Data records:
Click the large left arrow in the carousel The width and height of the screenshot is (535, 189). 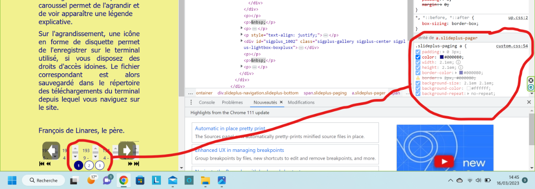click(51, 151)
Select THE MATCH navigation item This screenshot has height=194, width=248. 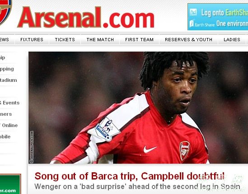click(100, 39)
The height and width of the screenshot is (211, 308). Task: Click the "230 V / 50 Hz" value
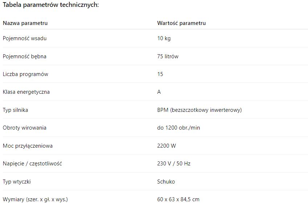coord(174,164)
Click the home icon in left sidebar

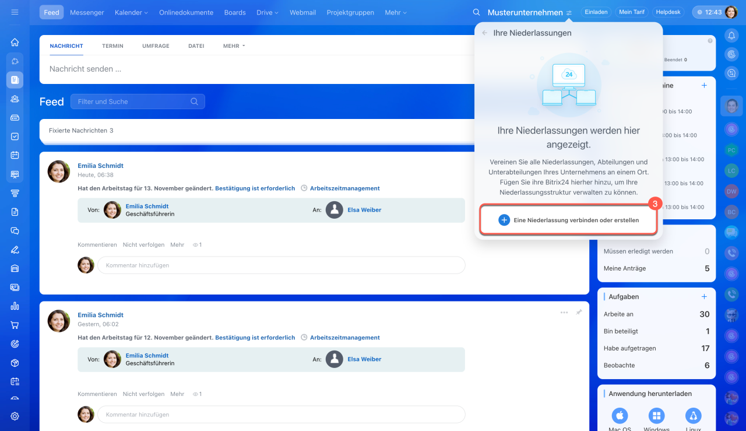[15, 42]
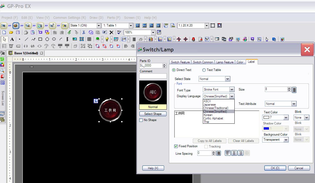The image size is (315, 183).
Task: Expand the Font Type dropdown
Action: [232, 90]
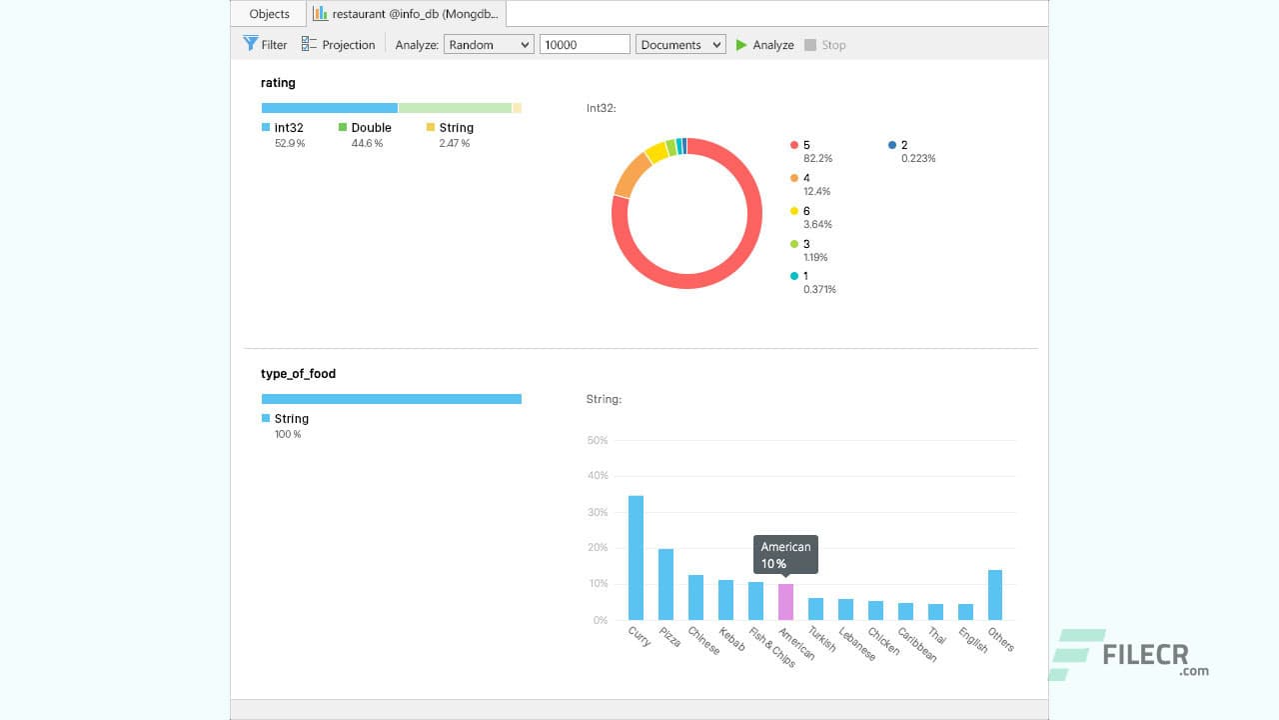
Task: Switch to the Objects tab
Action: tap(267, 13)
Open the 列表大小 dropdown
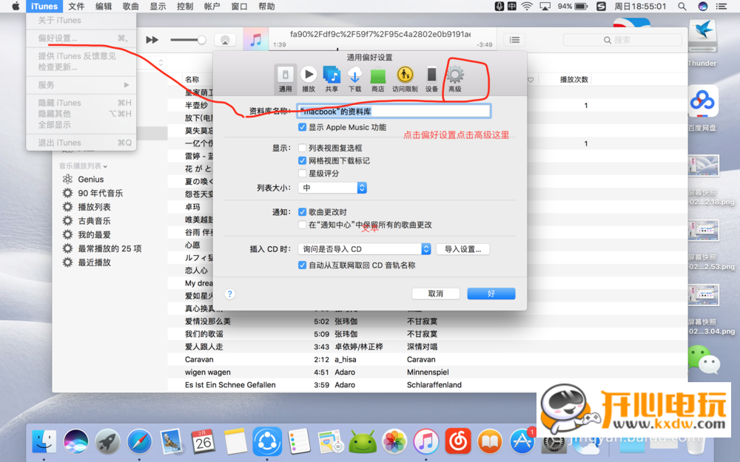 tap(332, 188)
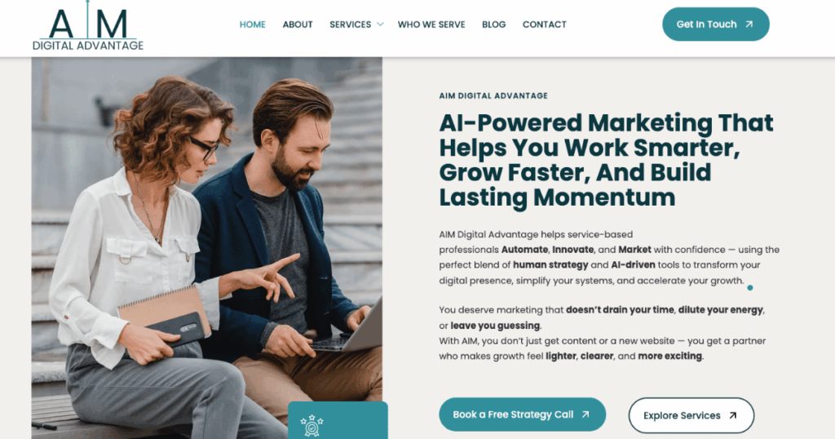Screen dimensions: 835x439
Task: Open the BLOG page
Action: (493, 24)
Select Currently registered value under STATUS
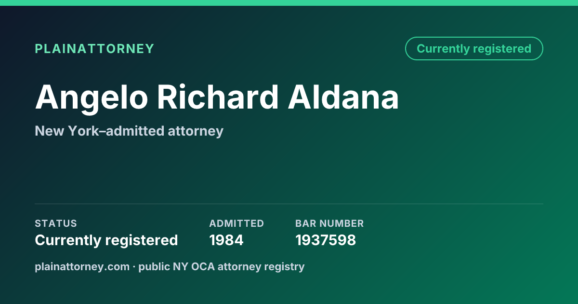Screen dimensions: 578x304 (x=106, y=240)
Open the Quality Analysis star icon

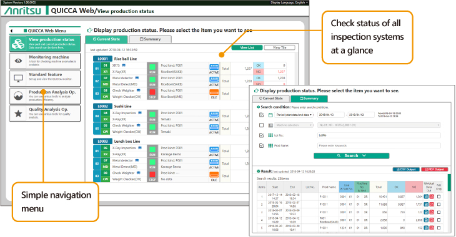point(18,114)
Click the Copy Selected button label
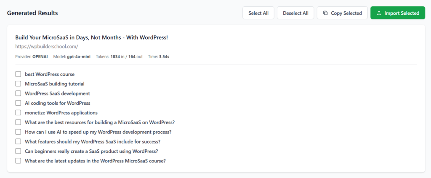431x178 pixels. [346, 13]
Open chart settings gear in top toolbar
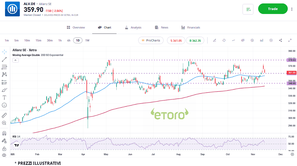This screenshot has width=297, height=166. [x=252, y=40]
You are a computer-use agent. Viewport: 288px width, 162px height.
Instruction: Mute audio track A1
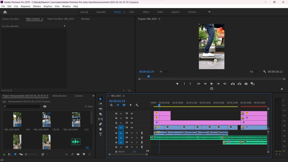click(132, 133)
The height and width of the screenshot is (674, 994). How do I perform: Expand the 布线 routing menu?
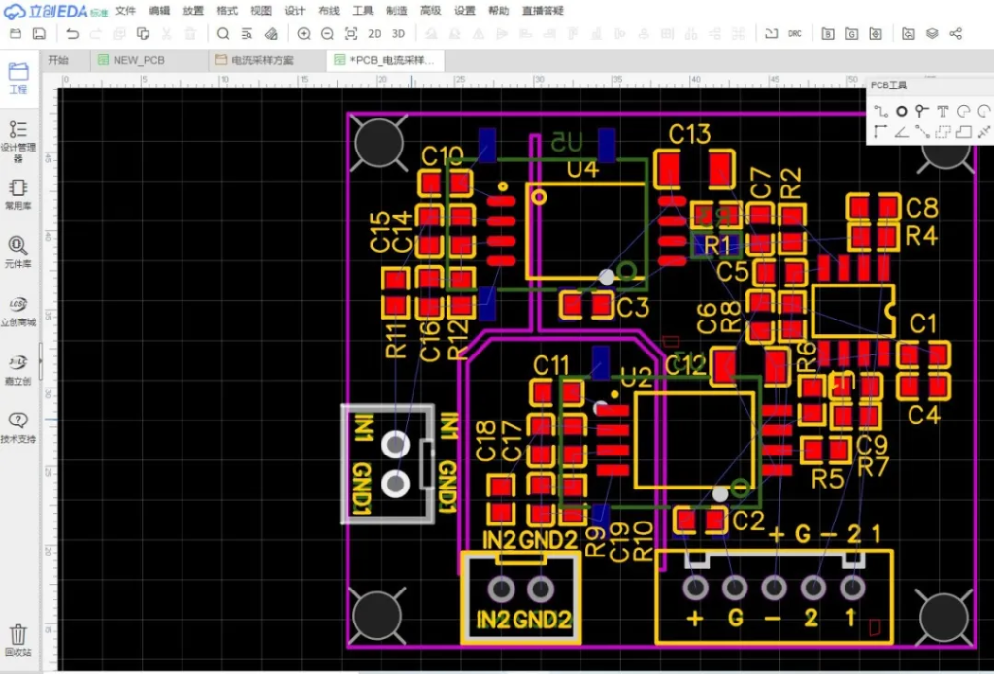[x=329, y=11]
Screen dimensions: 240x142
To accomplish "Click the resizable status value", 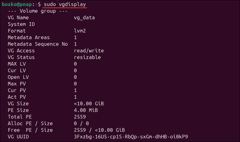I will click(x=87, y=57).
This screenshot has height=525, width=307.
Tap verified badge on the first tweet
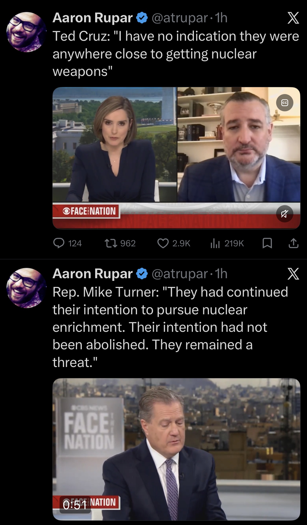click(142, 18)

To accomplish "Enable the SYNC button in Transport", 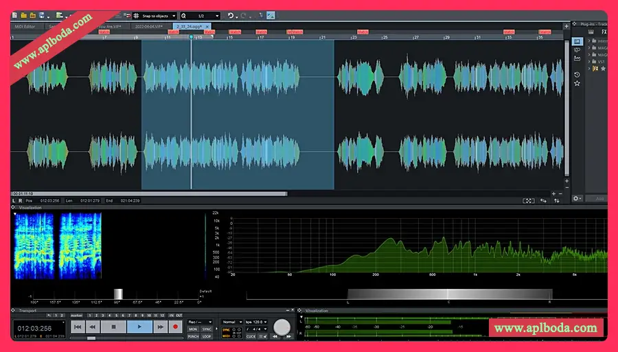I will point(206,329).
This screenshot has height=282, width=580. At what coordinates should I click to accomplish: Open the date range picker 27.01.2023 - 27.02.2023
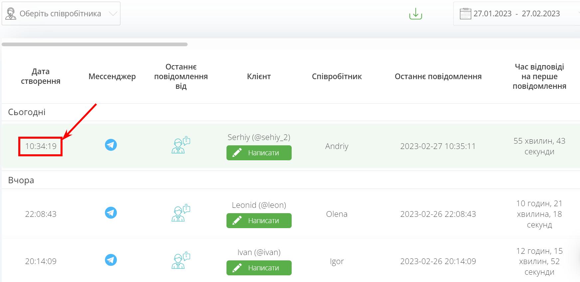coord(516,14)
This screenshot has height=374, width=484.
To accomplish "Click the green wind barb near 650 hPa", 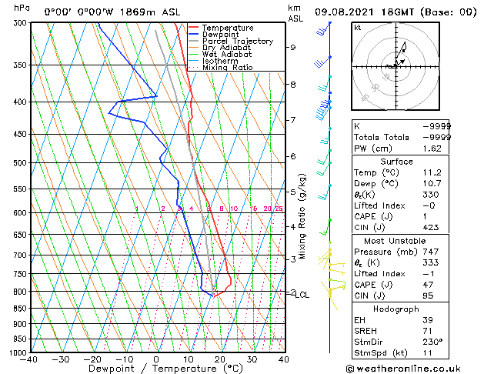I will (325, 228).
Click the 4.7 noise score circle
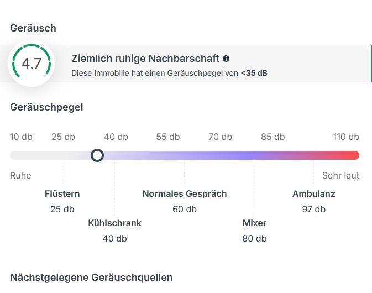 coord(32,64)
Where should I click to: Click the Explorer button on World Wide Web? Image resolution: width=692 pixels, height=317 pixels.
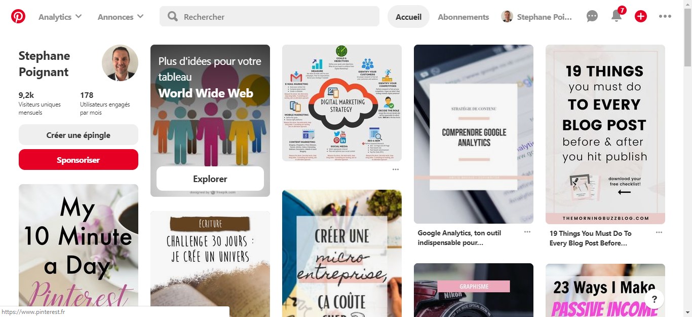point(210,179)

Given problem →
Copy the records word for word, from the line containing "The height and width of the screenshot is (211, 308)." through the line containing "Screen dimensions: 578x304 (x=106, y=240)", and leave out the pictures.

Finished exercise →
The height and width of the screenshot is (211, 308). Task: Click the "230 V / 50 Hz" value
coord(174,164)
Click the home icon in left sidebar

[15, 42]
The image size is (315, 183).
Task: Expand the Font Type dropdown
Action: [232, 90]
Task: Switch to the Objects tab
Action: tap(267, 13)
Open the 列表大小 dropdown
 tap(332, 188)
Screen dimensions: 835x439
Task: Open the BLOG page
Action: (493, 24)
Select Currently registered value under STATUS
Screen dimensions: 578x304 (x=106, y=240)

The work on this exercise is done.